C'est une petite révolution qui se joue dans le monde feutré des chirurgiens-dentistes: pour la première fois à partir du 1er janvier, des règles limiteront l'installation des professionnels dans certaines zones déjà très dotées, pour tenter de résorber les déséquilibres.
Les inégalités sont flagrantes: en France, 65% des communes, souvent en milieu rural, sont "très sous dotées" en chirurgiens-dentistes selon Cartosanté, l'outil numérique du ministère de la Santé. A l'inverse, 3% d'entre elles, souvent dans les métropoles, sont "très dotées", et 0,2%, soit 77 communes, sont même sur-dotées.
Parmi ces 77 communes se trouvent les beaux quartiers de l'ouest parisien, les 2e, 3e et 6e arrondissements lyonnais, ou encore les villes de Strasbourg, Anglet et Neuilly-sur-Seine. Cette liste est amenée à s'allonger, les données de la région Provence-Alpes-Côte d'Azur et des outre-mer n'ayant pas encore été communiquées.
Ce sont ces dernières communes qui sont concernées par la mesure: au 1er janvier, l'Assurance Maladie y refusera tout nouveau conventionnement d'un chirurgien-dentiste, sauf pour remplacer un départ en retraite ou une cessation d'activité.
En clair, un praticien qui ouvrirait un nouveau cabinet à Strasbourg pourrait tout à fait y soigner ses patients, mais ceux-ci ne seraient pas remboursés.
A quelques jours de son entrée en vigueur, cette nouvelle régulation ne semble pas effrayer les professionnels déjà installés.
"Cela répond à une logique qui est comprise par l'ensemble de la profession", assure David Lafond, vice-président du Conseil régional de l'Ordre des chirurgiens-dentistes du Grand Est, qui exerce lui-même à Strasbourg.
"Et puis il ne sera pas impossible de s'installer: cela implique de reprendre un cabinet, en sachant qu'il y a un grand renouvellement des praticiens à prévoir. Ici, beaucoup de dentistes partent en retraite", assure-t-il.
Mais chez les étudiants et les jeunes diplômés, la mesure est moins bien acceptée.
"Pour nous, c'est le début d'un système coercitif", s'agace Ralitsa Androlova, présidente de l'Union nationale des étudiants en chirurgie dentaire (UNECD). "Ce dispositif met fin à la liberté d'installation, alors qu'on s'engage dans ces études pour exercer un métier libéral".

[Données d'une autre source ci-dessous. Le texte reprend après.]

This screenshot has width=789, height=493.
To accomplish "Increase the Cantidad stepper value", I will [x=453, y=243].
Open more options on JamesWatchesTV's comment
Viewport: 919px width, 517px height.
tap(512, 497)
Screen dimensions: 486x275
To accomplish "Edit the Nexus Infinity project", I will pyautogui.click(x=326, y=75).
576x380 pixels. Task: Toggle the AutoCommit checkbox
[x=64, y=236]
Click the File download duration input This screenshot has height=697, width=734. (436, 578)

- Aides à l'installation -
La mesure résulte d'un accord entre l'Assurance Maladie et les deux principaux syndicats de dentistes FSDL (Fédérations des syndicats de dentistes libéraux) et CDF (Chirurgiens dentistes de France), qui représentent plus de 95% de la profession.

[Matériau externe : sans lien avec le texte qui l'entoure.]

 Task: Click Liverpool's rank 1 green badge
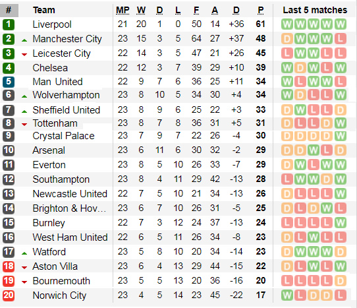9,24
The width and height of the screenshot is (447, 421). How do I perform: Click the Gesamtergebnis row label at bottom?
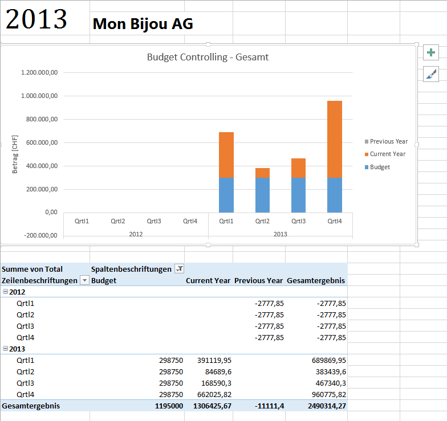coord(31,406)
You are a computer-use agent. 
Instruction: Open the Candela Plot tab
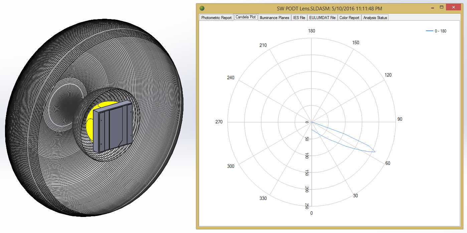(x=246, y=17)
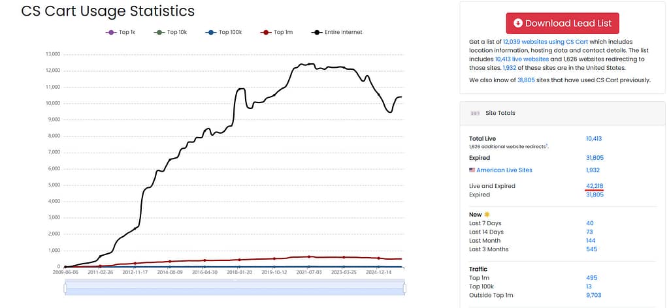Click the Download Lead List button
The image size is (669, 308).
pos(563,23)
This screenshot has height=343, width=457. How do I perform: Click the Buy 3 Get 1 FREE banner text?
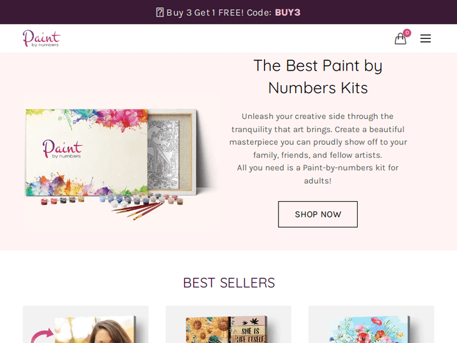coord(218,12)
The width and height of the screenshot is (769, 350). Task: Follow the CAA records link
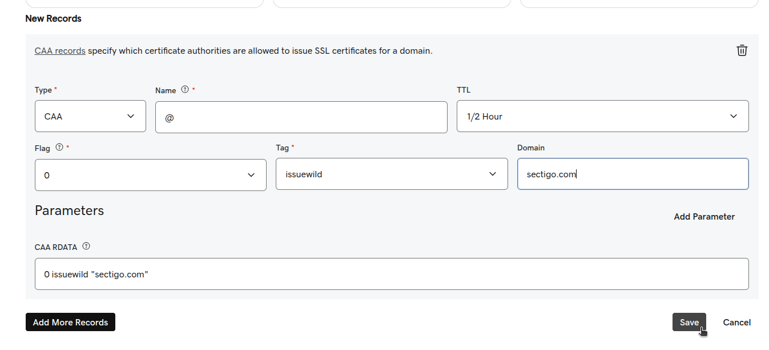coord(60,51)
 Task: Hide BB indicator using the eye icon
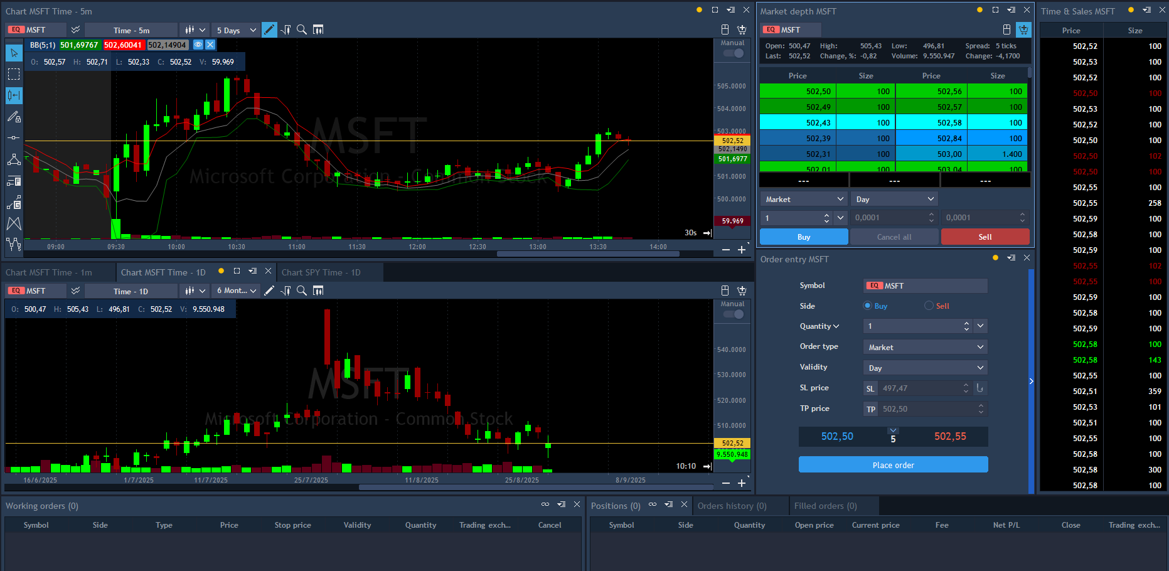[x=198, y=45]
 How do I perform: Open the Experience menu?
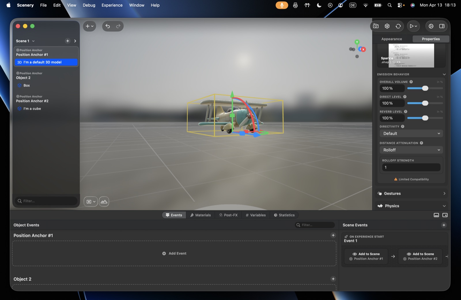point(112,5)
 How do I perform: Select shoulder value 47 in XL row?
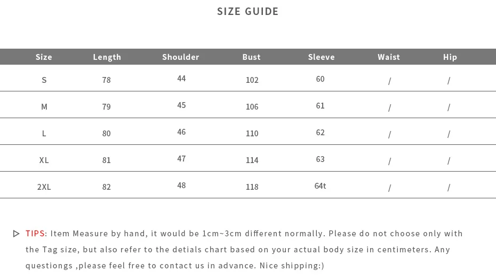tap(181, 158)
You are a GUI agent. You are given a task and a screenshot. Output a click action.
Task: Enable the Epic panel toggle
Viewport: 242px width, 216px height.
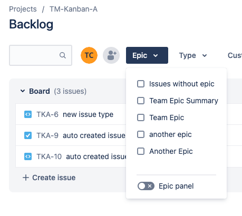click(x=146, y=186)
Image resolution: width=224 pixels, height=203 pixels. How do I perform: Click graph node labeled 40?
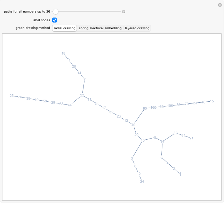tap(133, 125)
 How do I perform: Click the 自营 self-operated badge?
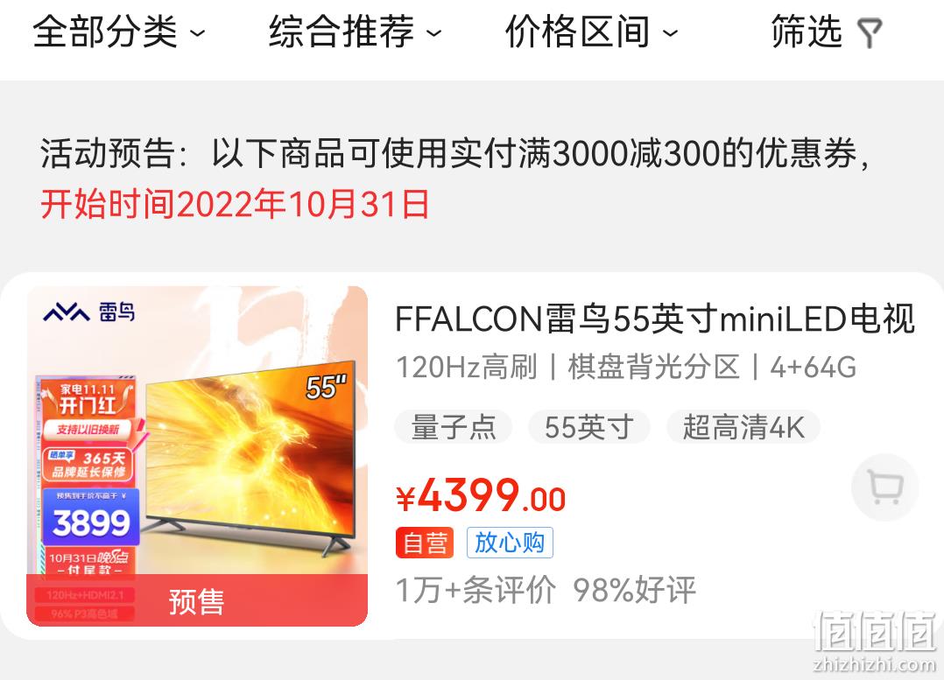(x=425, y=543)
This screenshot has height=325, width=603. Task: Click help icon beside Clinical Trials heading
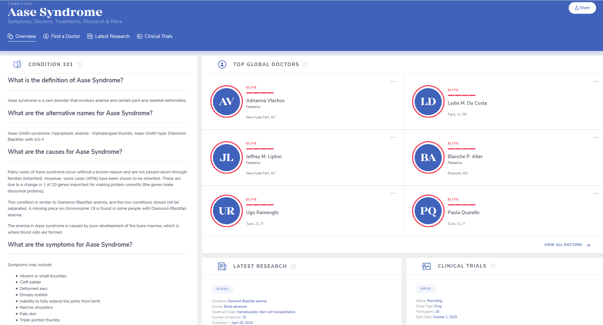(x=493, y=267)
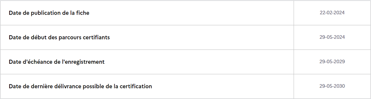The width and height of the screenshot is (371, 99).
Task: Click the 'Date de publication de la fiche' label
Action: click(49, 13)
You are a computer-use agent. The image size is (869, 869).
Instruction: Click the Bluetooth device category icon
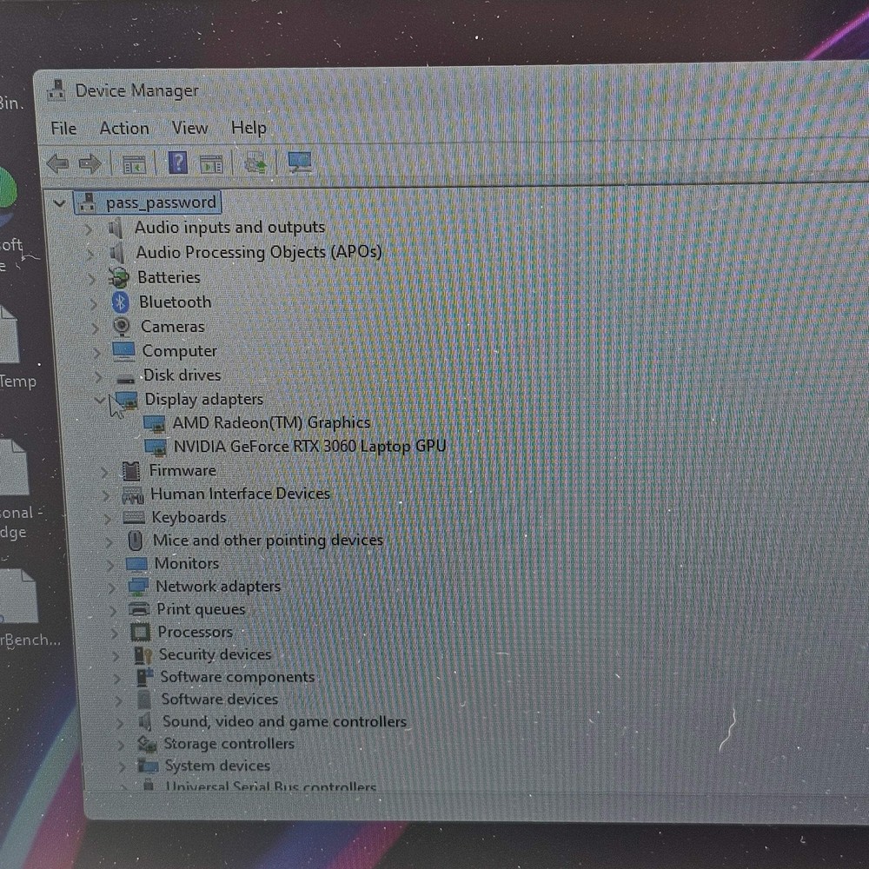coord(121,302)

"Si on avait pu éviter ces dispositions, on aurait été ravi", admet Julien Cardona, secrétaire général adjoint de CDF. "Mais chaque année, la question de la contrainte à l'installation revenait, et on fait le constat qu'il y a un vrai problème d'accès aux soins. On a pensé qu'il valait mieux négocier ces contraintes, avec un impact plus raisonnable, plutôt que ce soit imposé de manière unilatérale".
En contrepartie de la mise en place d'une régulation dans quelques dizaines de communes françaises, les syndicats ont obtenu le doublement de l'aide forfaitaire à l'installation dans les zones très sous-dotées, portée à 50.000 euros.

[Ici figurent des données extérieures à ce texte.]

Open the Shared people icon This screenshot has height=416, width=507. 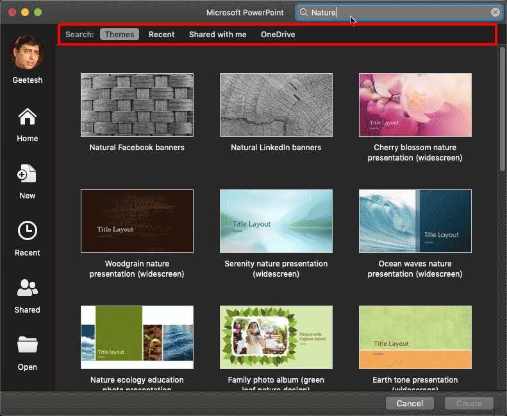click(x=27, y=288)
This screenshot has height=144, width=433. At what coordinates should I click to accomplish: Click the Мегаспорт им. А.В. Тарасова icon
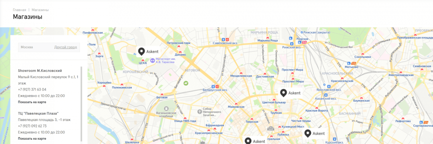(x=152, y=60)
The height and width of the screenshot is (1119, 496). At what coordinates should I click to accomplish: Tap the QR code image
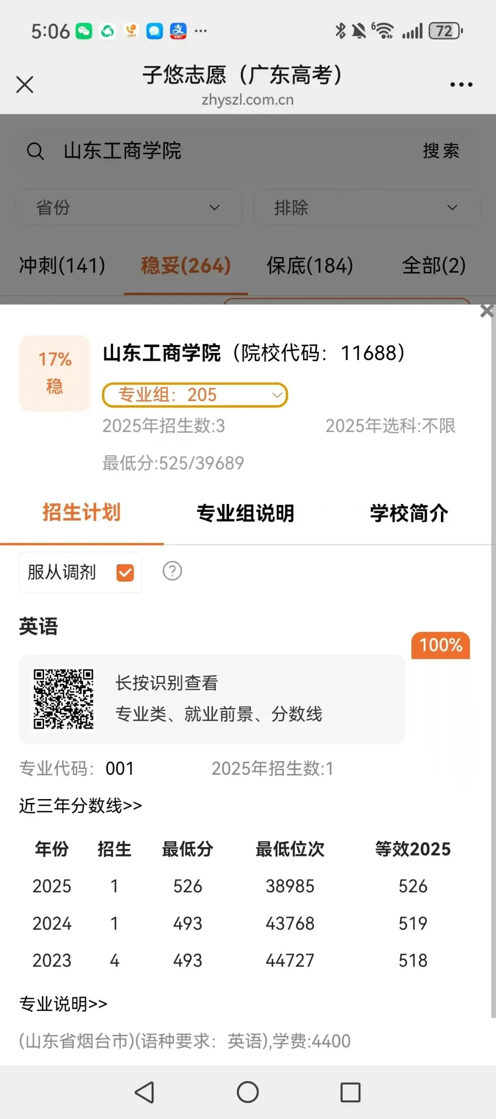pos(63,699)
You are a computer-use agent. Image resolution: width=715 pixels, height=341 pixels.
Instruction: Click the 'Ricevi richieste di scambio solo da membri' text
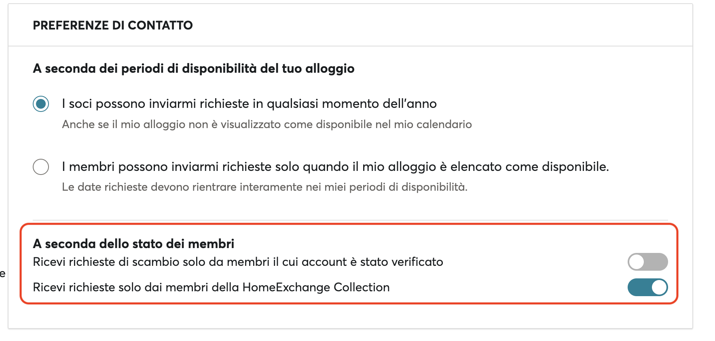click(238, 262)
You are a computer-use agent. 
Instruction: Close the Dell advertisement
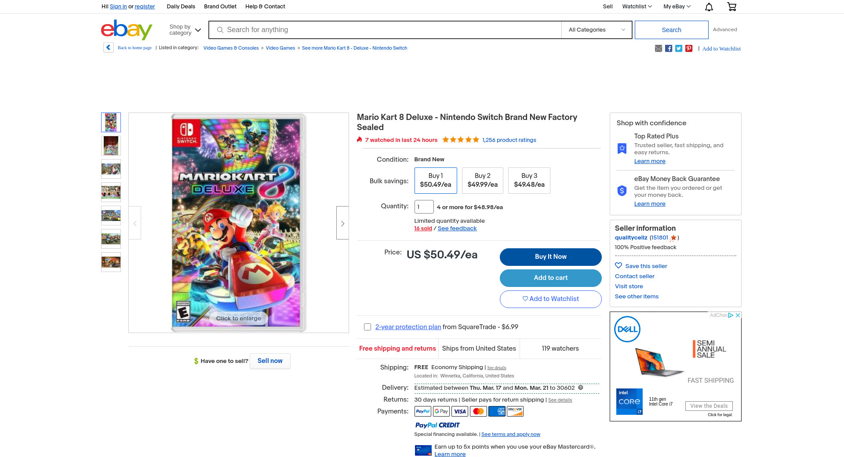(738, 315)
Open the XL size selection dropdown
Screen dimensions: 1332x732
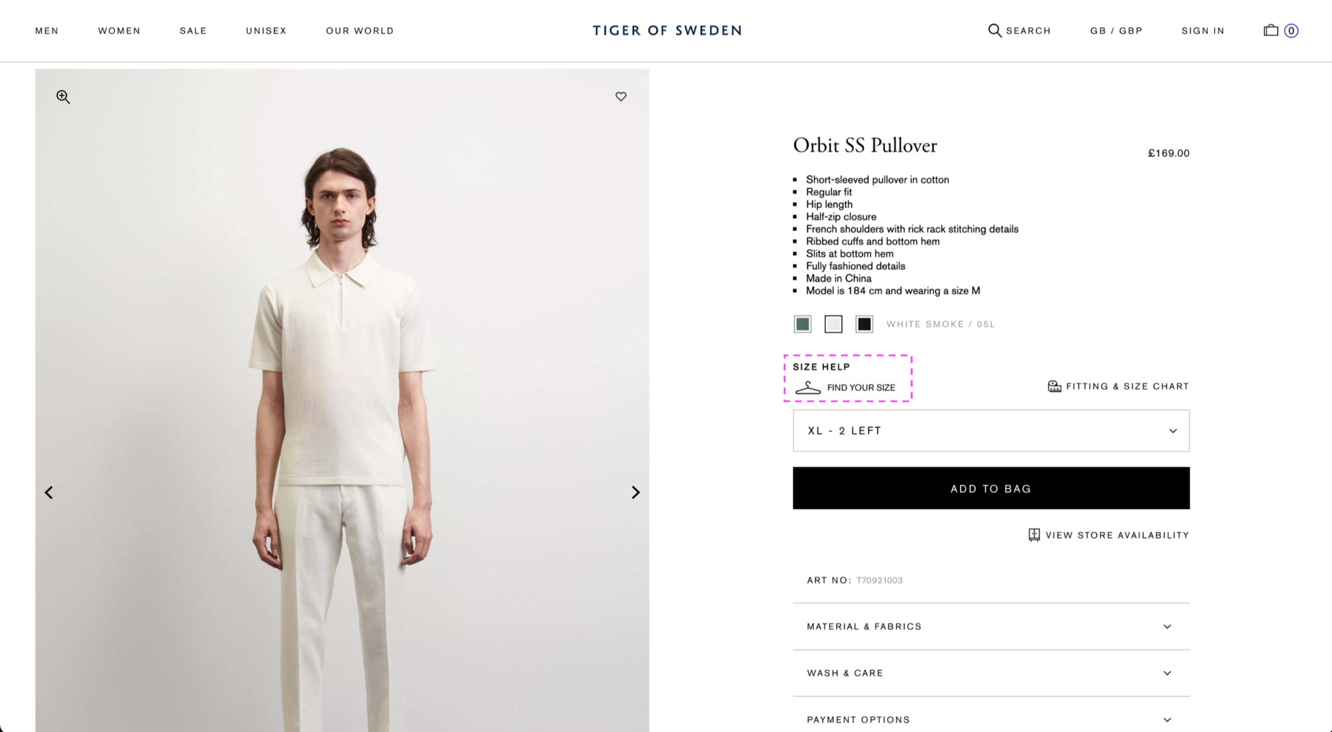click(991, 430)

Et la carte de ces zones a elle-même été étendue pour couvrir un territoire représentant 30% de la population, contre 7% auparavant.
- "Il était temps" -
Au final, ces mesures "sont équilibrées dans le sens où elles privilégient davantage de chirurgiens dentistes qu'elles n'en pénalisent", estime Julien Cardona.
Le dispositif est également salué par les élus et les habitants des déserts médicaux, qui espèrent voir se réduire les déséquilibres.
"Il était temps qu'on prenne des mesures", soutient Bernard Guy, maire de Saint-Blin (zéro dentiste), et président de l'Association des maires de Haute-Marne. "Dans notre secteur c'est très compliqué. Les agendas sont pleins, aucun dentiste n'accepte de nouveaux patients".
"C'est une très bonne chose", abonde Laure Artru, co-présidente de l'Association de citoyens contre les déserts médicaux. "Les infirmiers, les sage-femmes, les kinésithérapeutes, mais aussi les pharmaciens: de nombreuses professions de santé sont soumises à des règles pour leur installation. A quand la même chose pour les médecins?", interroge-t-elle.
Le 3 décembre, une proposition de loi signée par 237 députés de tous bords a été déposée: elle propose, comme pour les dentistes, d'autoriser un médecin à s'installer dans une zone où l'offre de soins est déjà suffisante seulement lorsqu'un praticien de même spécialité y cesse son activité.